*What is expected:*
Rewrite the entries starting with the line that contains "Describe the element" and going on through the end of the entries, changing "screenshot" to "screen capture" and leaving everything else unchanged. Omit the pictures from your answer.

(Saved entries)
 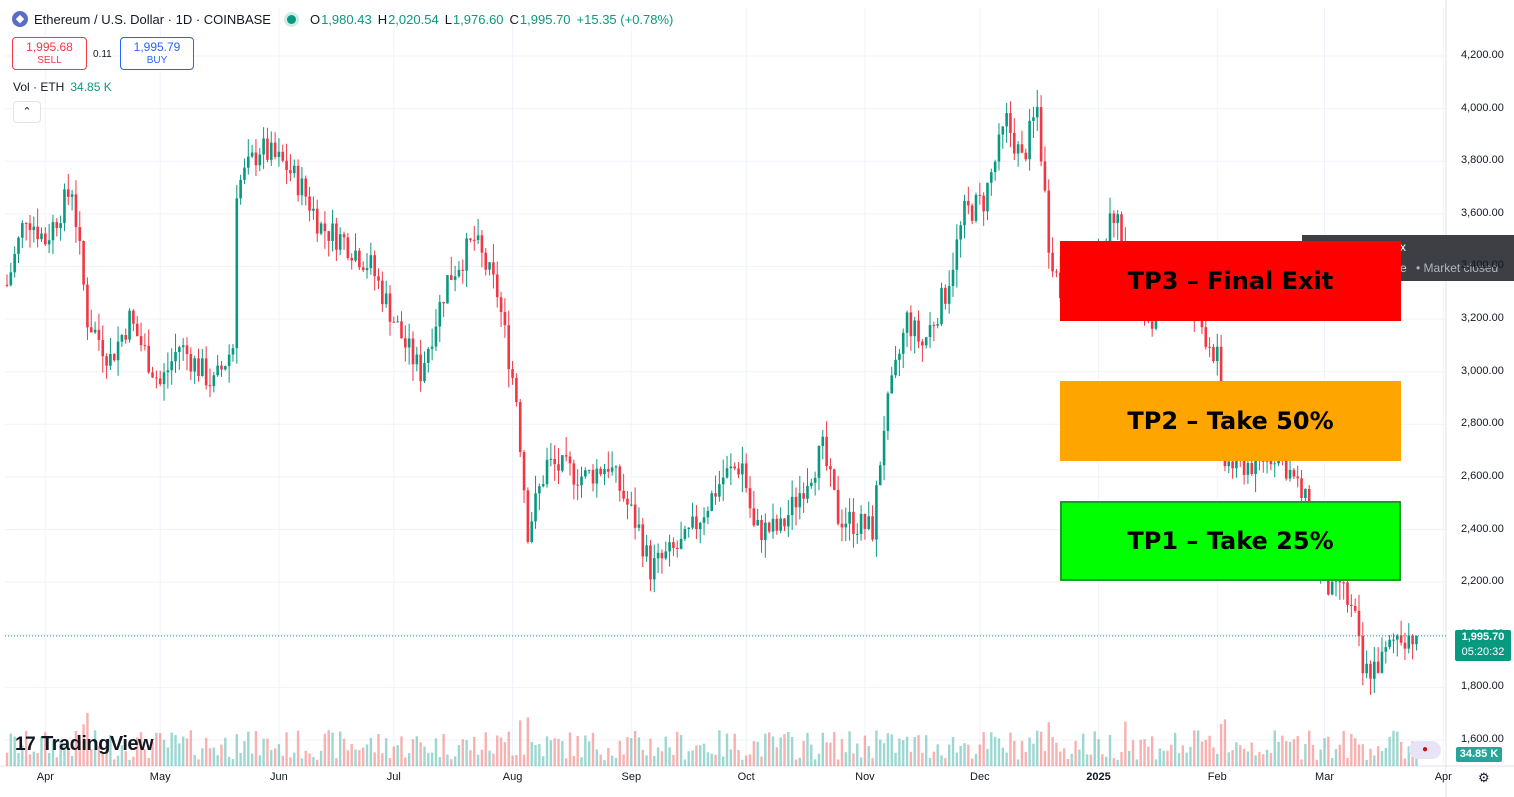 What do you see at coordinates (152, 19) in the screenshot?
I see `symbol-title: Ethereum / U.S. Dollar · 1D · COINBASE` at bounding box center [152, 19].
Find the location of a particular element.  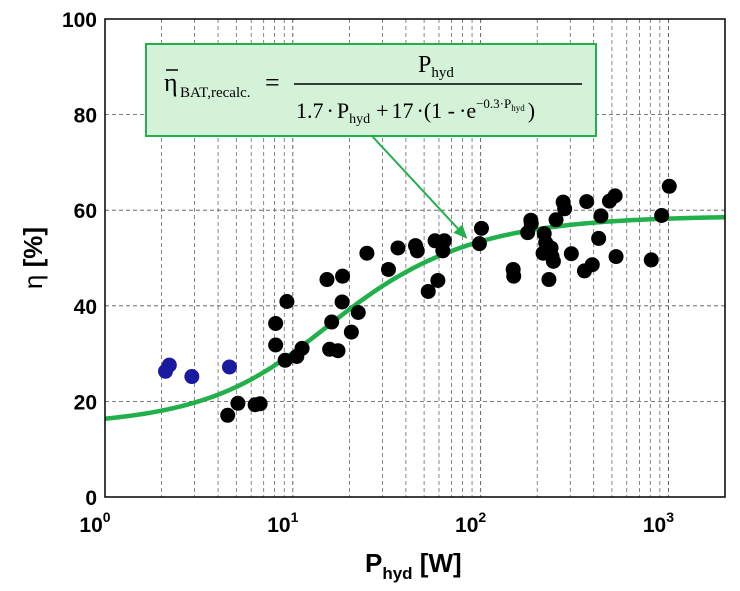

x-axis-label: Phyd [W] is located at coordinates (414, 566).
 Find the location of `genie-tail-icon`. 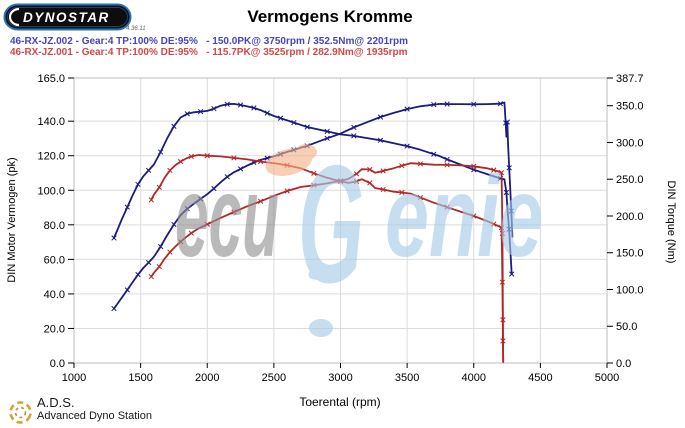

genie-tail-icon is located at coordinates (320, 272).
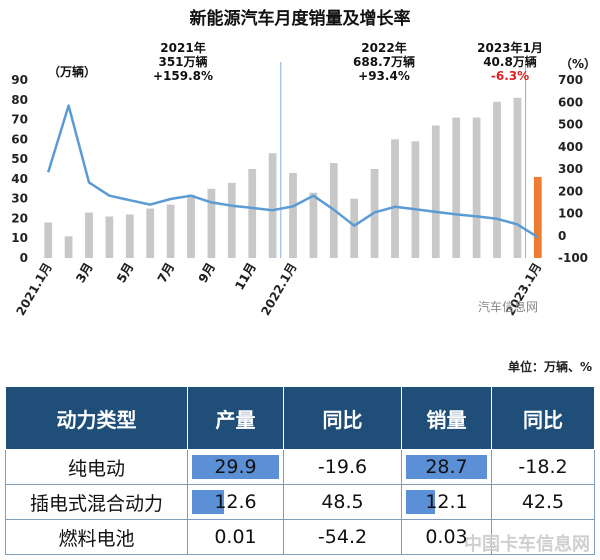 The height and width of the screenshot is (560, 600). I want to click on x-tick-label: 2021.1月, so click(34, 290).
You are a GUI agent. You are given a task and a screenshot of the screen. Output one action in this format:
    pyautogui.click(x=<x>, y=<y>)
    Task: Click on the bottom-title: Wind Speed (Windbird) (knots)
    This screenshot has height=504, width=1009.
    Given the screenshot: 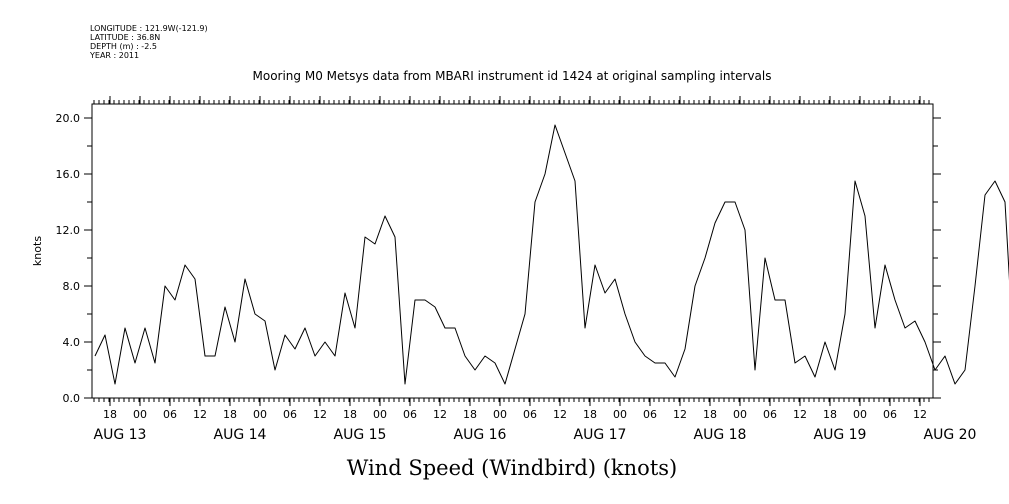 What is the action you would take?
    pyautogui.click(x=512, y=468)
    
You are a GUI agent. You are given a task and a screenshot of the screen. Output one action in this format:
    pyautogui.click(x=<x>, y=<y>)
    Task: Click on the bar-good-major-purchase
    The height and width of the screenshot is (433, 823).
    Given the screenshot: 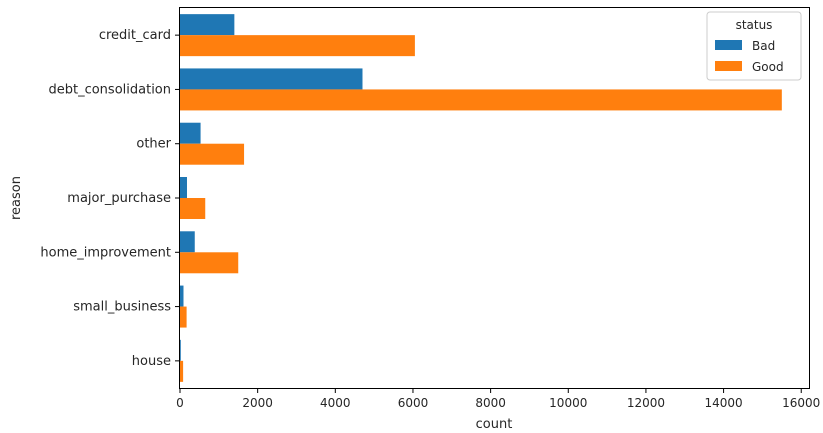 What is the action you would take?
    pyautogui.click(x=193, y=208)
    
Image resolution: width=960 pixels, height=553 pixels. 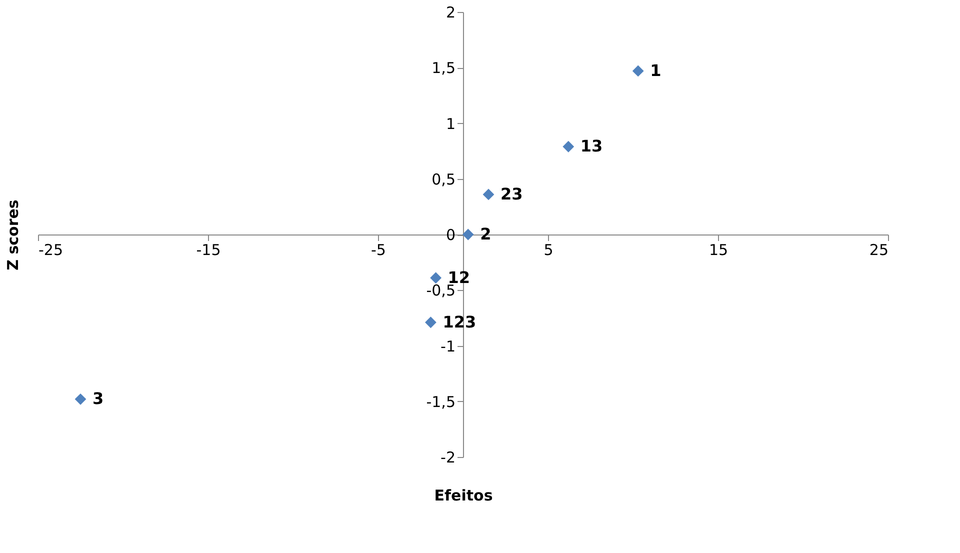 What do you see at coordinates (441, 402) in the screenshot?
I see `y-tick-label: -1,5` at bounding box center [441, 402].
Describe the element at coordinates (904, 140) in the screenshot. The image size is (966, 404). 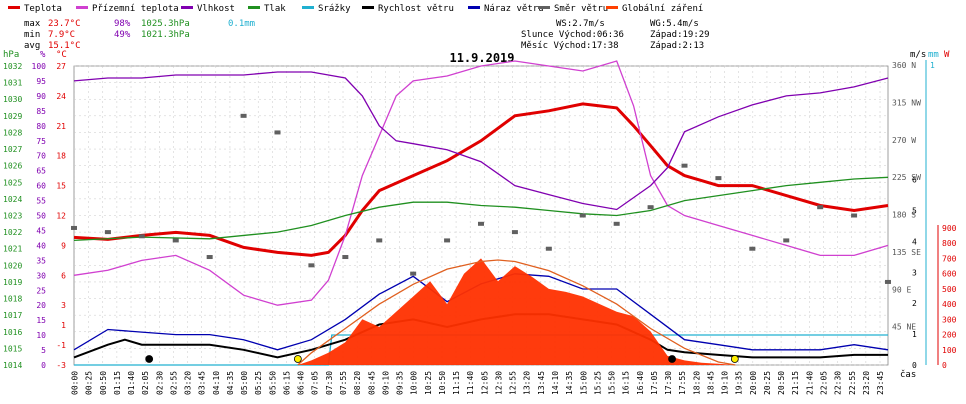
I see `tick-direction: 270 W` at that location.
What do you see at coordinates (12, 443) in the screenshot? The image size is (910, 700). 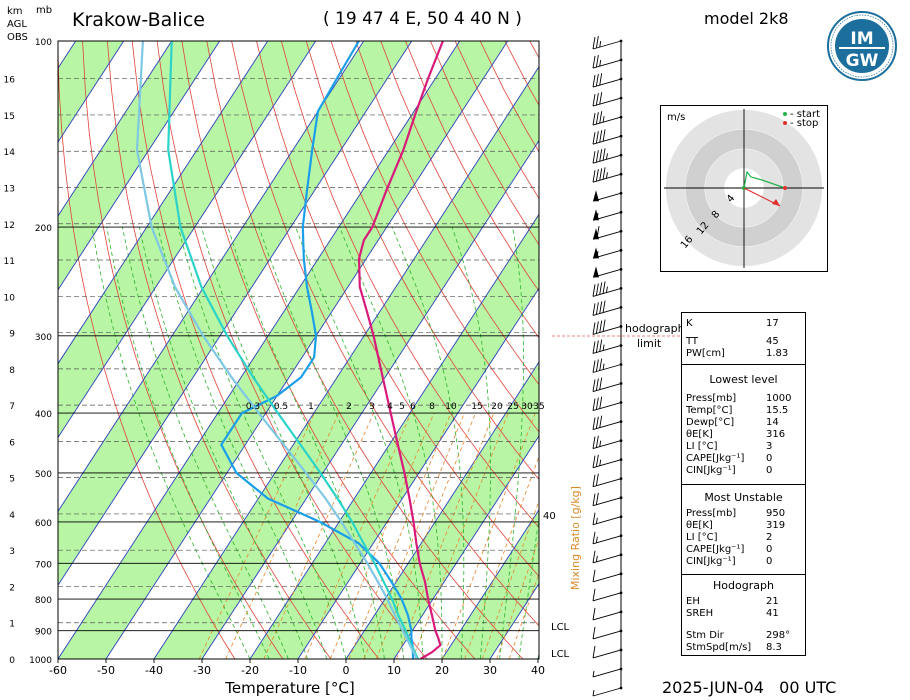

*Written solution:*
Describe the element at coordinates (904, 140) in the screen capture. The image size is (966, 404). 
I see `tick-direction: 270 W` at that location.
What do you see at coordinates (12, 443) in the screen capture? The image size is (910, 700). 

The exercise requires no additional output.